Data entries
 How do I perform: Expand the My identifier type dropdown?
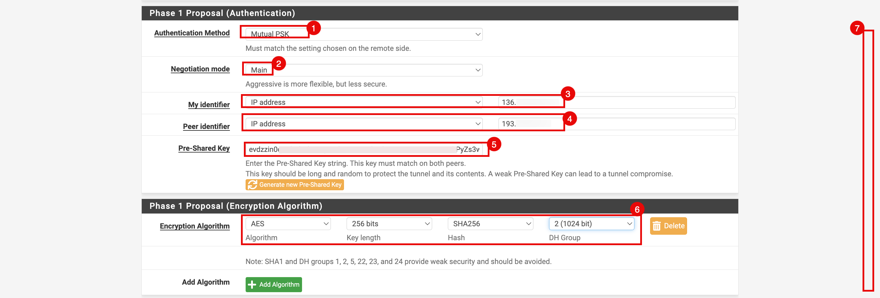coord(363,102)
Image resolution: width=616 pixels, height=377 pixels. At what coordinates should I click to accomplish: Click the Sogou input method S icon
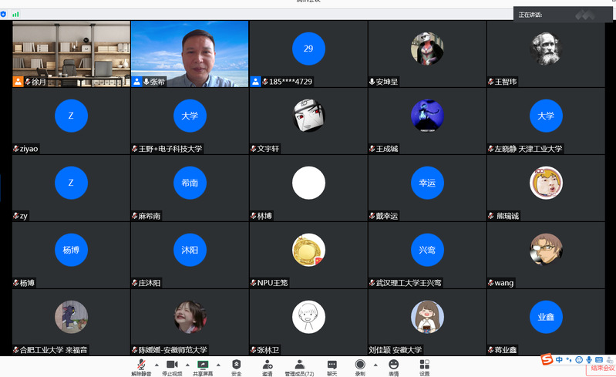pyautogui.click(x=547, y=359)
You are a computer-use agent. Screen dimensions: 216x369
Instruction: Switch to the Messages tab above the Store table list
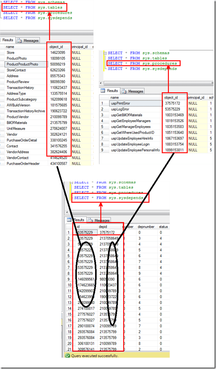28,41
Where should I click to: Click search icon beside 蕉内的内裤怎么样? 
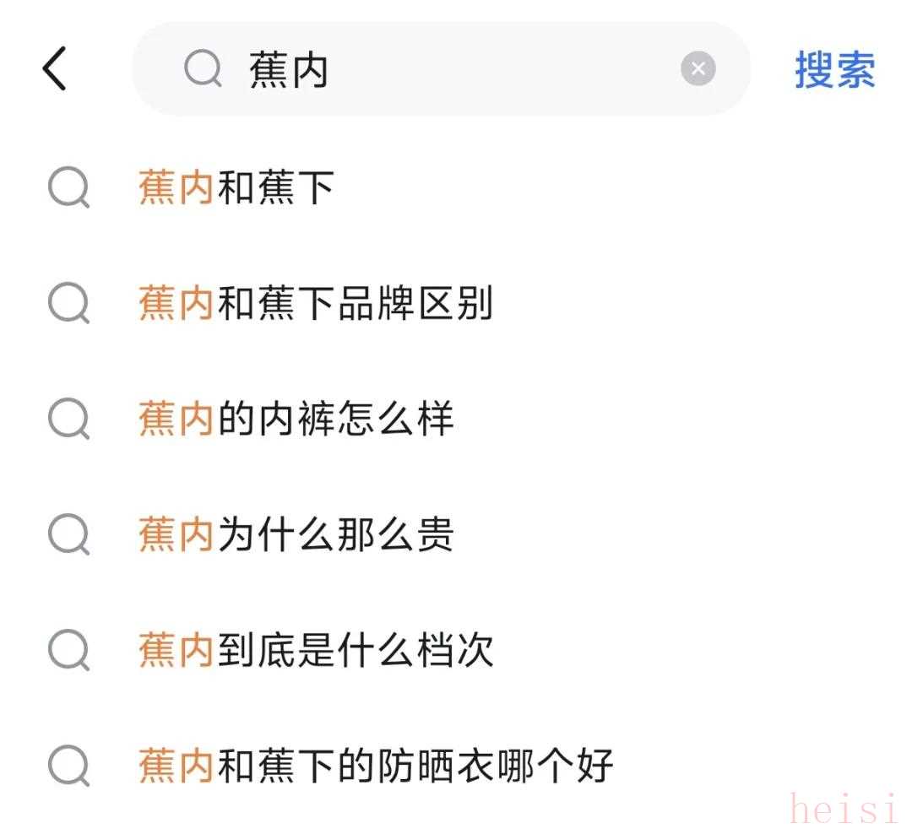(68, 419)
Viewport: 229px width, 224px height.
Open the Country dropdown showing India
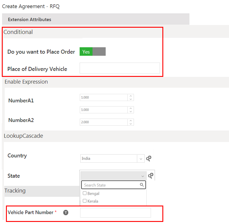tap(141, 158)
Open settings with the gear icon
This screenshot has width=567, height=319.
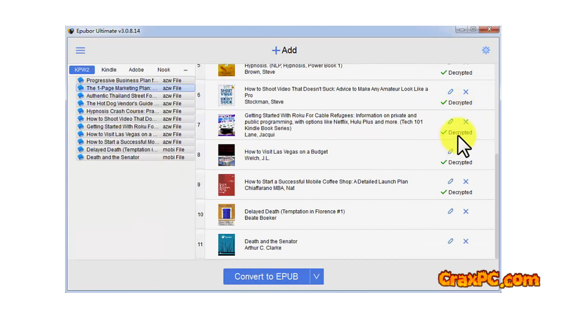486,51
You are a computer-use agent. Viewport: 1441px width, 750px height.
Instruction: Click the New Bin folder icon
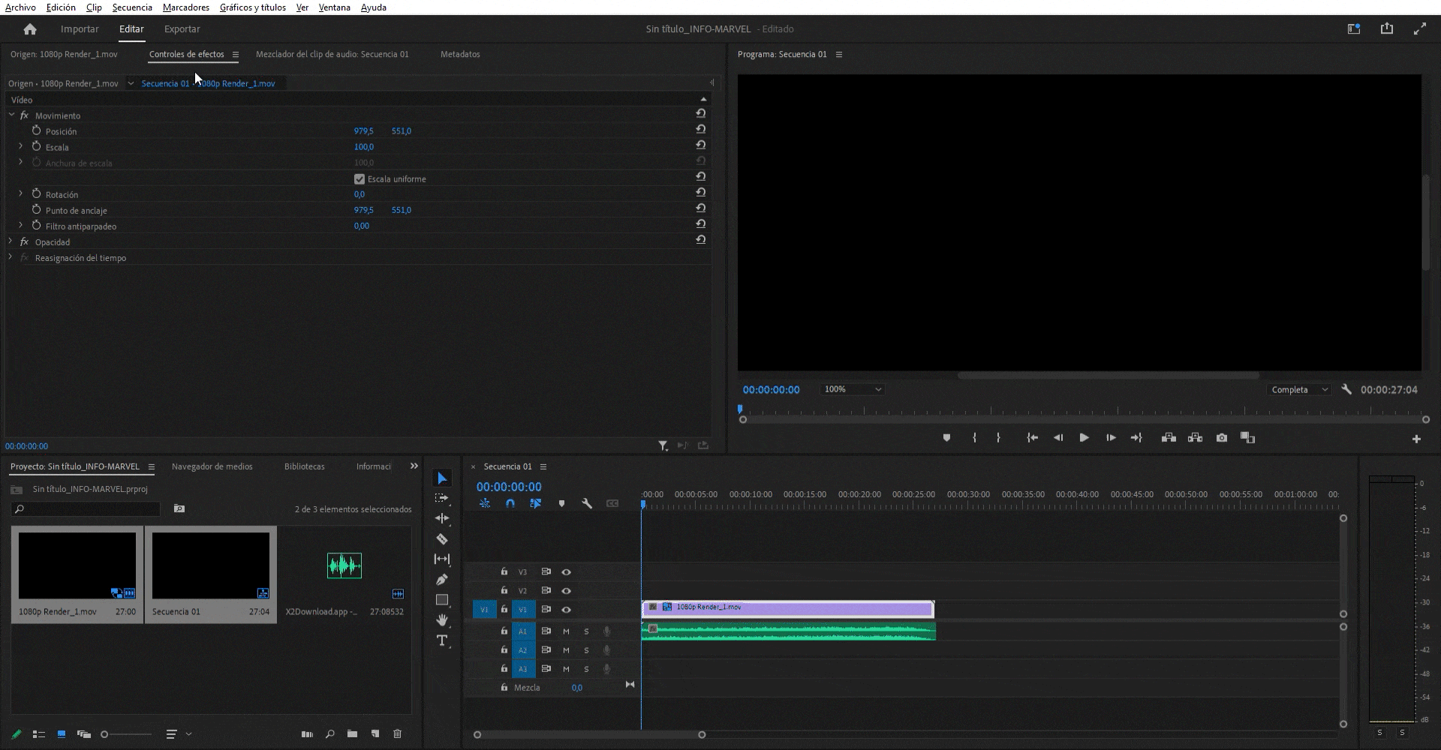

• _EXERCISE OBJECTIVE_
Only one thing is required here: an exact copy of the lines from the one bearing "This screenshot has width=567, height=319." through the final line above, both included, with pictures left out.

• _ANSWER SPACE_
This screenshot has width=567, height=319.
486,51
You are a computer-use agent. Viewport: 1441px width, 750px height.
Instruction: Click the New Bin folder icon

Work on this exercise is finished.